Challenge 1:
Decide whether each statement below agrees with the travel account about Salta and Tucumán. Answer yes or no for each, and quote the exact words of the account that decide it.
(a) The two Salteños who recommended an alojamiento were plainclothes police.
(b) The travelers changed rooms because the police came to their first room.
(c) The travelers were taken off the bus and questioned in Tucumán.
Challenge 2:
In one to three sentences, explain why the police did not find the travelers at the hotel in Salta that night, using the reason given in the travel account about Salta and Tucumán.
Challenge 3:
Write what comes next in the travel account about Salta and Tucumán, starting after its final sentence.

Text segment:
* * * * * * * * *
From the Argentine border on the north, we bused to Salta.  On the way from the Salta bus station to find a hotel, we were befriended by two Salteños who recommended an alojamiento.  After checking into our room, we found that a stray cat had messed up our bathroom.  We changed rooms.  That night we could hear the police looking for us in the room we had abandoned.  The hotel clerk had failed to make note of our room change or the police would have found us.  The two friendly Salteños were, in fact, plainclothes police, who had set us up.  At dawn we fled the hotel to the bus station, where we quickly caught a cruiser to Tucumán.

Of all the tales told by travelers, Tucumán raised the most concern.  In that rural province and small city, Marxist admirers of Che Guevarra took control.  The generals sent the military to destroy the insurgents, which was accomplished swiftly and ruthlessly.  The military remained, forcing the police to seize foreigners.  Travelers were taken off the bus to the police station and interrogated.  There was no way to avoid Tucumán, so we prepared for the eventuality.  But Señorita Suerte shielded us and we passed through calmly.
* * * * * * * * *
Information supplied:

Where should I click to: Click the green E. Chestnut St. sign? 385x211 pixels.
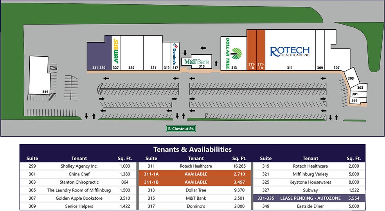[181, 129]

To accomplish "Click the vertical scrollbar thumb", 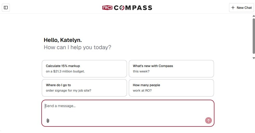I will 254,36.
* * * * * * * * *
Result 1:
(a) Yes: "The two friendly Salteños were, in fact, plainclothes police, who had set us up."
(b) No: "After checking into our room, we found that a stray cat had messed up our bathroom. We changed rooms."
(c) No: "But Señorita Suerte shielded us and we passed through calmly."

Result 2:
The police searched the room the travelers had left, because the hotel clerk had not recorded their room change. Had the clerk noted it, the police would have found them.

Result 3:
In Buenos Aires the police photographed us on the street, demanded our hotel and room number, warned us not to leave our room after dark.  We encountered people at a restaurant who inquired how they might escape Argentina.  Their paramount fear was being seized, flown in a military plane over the Atlantic Ocean, and pushed out, a common practice of being disappeared.

Our destination in Argentina was Glacier National Park, located in the extreme south of the country.  We traveled there by bus.

Chile

From the south of Argentina we crossed into Chile and continued to Puerto Natales, where we found Hotel El Busca and our first hot bath in weeks.  We  traveled a dedo, by thumb, hitchhike in English, to the national park of Torres del Paine.  The guest list showed less than 200 visitors for the entire year.  While there we saw no tourists.  A park guardian invited us to his small cabin, where he enjoyed our stories and we relished his cooking.

By dedo we returned to Puerto Natales and bused to Punta Arenas, the largest city in the region.  There I visited the Chilean Navy command and convinced them to carry us to Puerto Williams, a navy base on the Beagle Channel.  Strongly in my favor was my business card, showing that I was a professional geologist and a Distinguished Lecturer of the American Association of Petroleum Geologists.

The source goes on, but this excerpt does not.